SSH (Secure Shell) is the standard way to log into remote Linux servers over an encrypted connection. From your Ubuntu workstation or any client, run ssh username@server_ip, accept the host key on first connect, then authenticate with a password or—preferably—an SSH key pair.

An SSH server that listens away from port 22 will not answer a normal ssh user@host connection. Supplying the alternate port sends the client to the actual sshd endpoint, which separates a reachable login service from a network failure before authentication starts.

The OpenSSH client accepts the port on the command line for one connection, or from a Port directive inside a matching Host block. A saved alias in ~/.ssh/config keeps the hostname, user, port, and optional key together so repeated commands do not depend on remembering -p each time.

The server must already listen on the alternate TCP port, and every firewall, security group, or NAT rule in the path must allow that port. A first connection to the same hostname on a new port can still show a host-⁠key prompt because OpenSSH tracks non-⁠default endpoints as [host]:port entries.

Steps to connect to an

SSH server

on a different port:

  1. Confirm that the server and network path are intended to use the alternate SSH port.
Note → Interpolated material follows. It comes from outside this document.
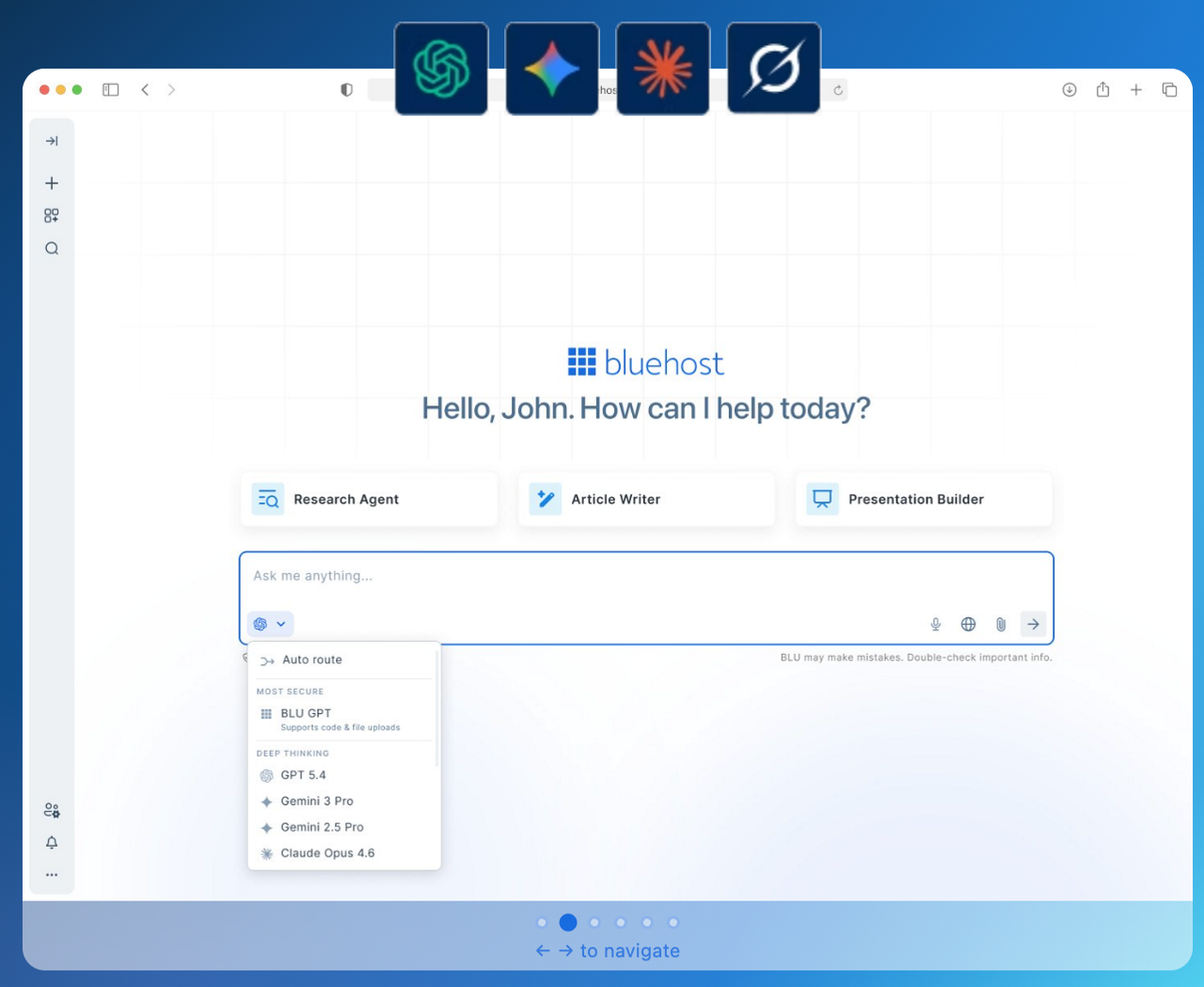Image resolution: width=1204 pixels, height=987 pixels.
Task: Jump to the third slide dot
Action: click(594, 922)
    The client-⁠side command does not move the server listener. Configure sshd and any firewall rule first, then use this page to connect to that published endpoint.
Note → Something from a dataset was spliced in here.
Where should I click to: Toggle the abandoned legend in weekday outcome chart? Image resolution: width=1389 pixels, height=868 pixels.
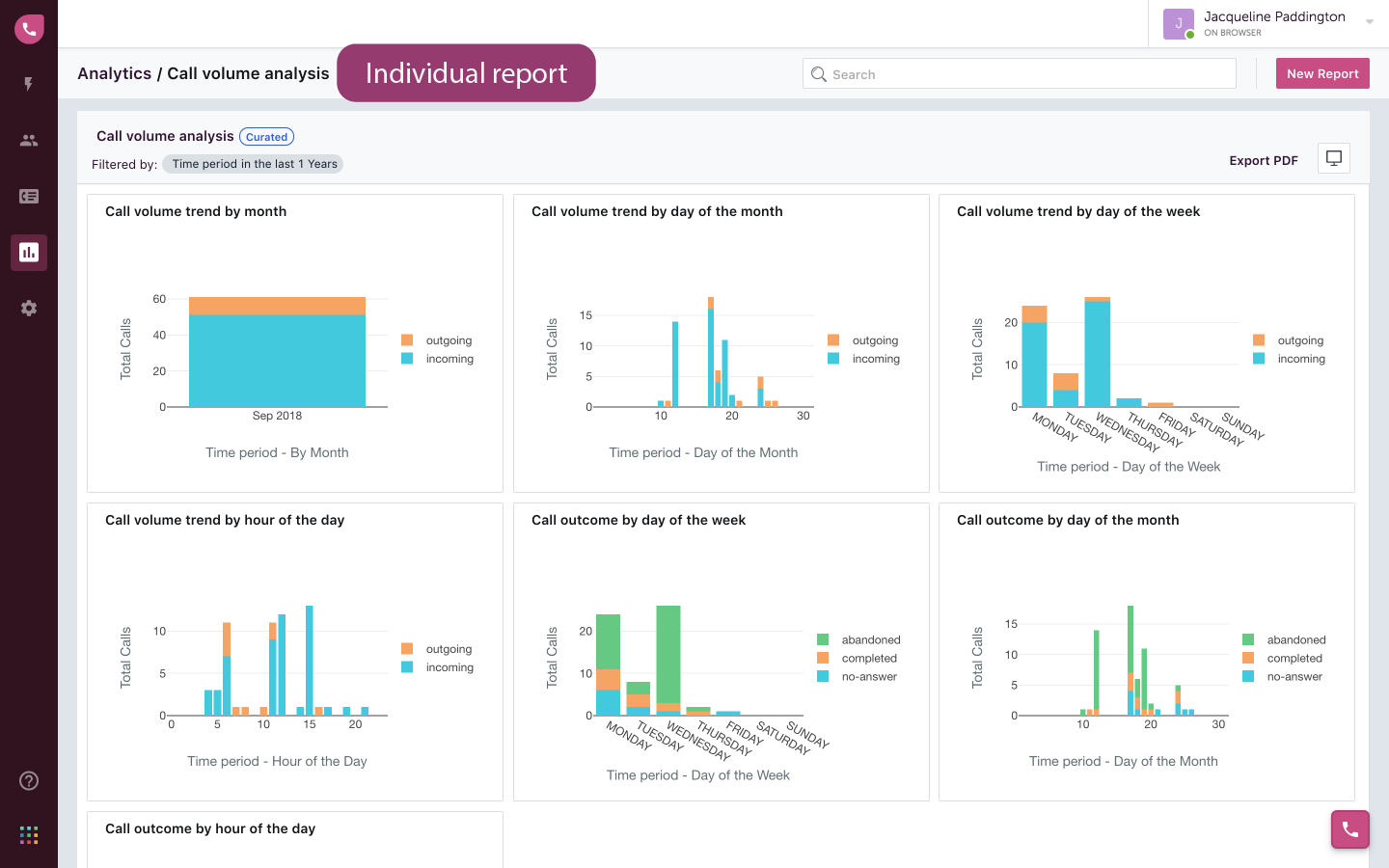(858, 639)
  2. Connect with the alternate port on the command line.
    $ ssh -p 2222 user@host.example.net whoami
    user

    Omit whoami to open an interactive shell instead of running a one-⁠command login test.

  3. Save the alternate port in a per-⁠user SSH client alias when the same endpoint is used regularly.
    Host host-alt-port
        HostName host.example.net
        User user
        Port 2222
        IdentityFile ~/.ssh/id_ed25519

    Omit IdentityFile when the default key or ssh-⁠agent already supplies the right identity. 

  4. Show the resolved client configuration for the alias.
    $ ssh -G host-alt-port
    host host-alt-port
    user user
    hostname host.example.net
    port 2222
    ##### snipped #####
    identityfile ~/.ssh/id_ed25519

    ssh -G prints the final client settings after matching Host blocks and defaults are applied, without opening a network session. 

  5. Connect through the saved host alias.
    $ ssh host-alt-port whoami
    user

    The same alias can be reused with scp and sftp so those clients inherit the configured hostname, user, port, and key.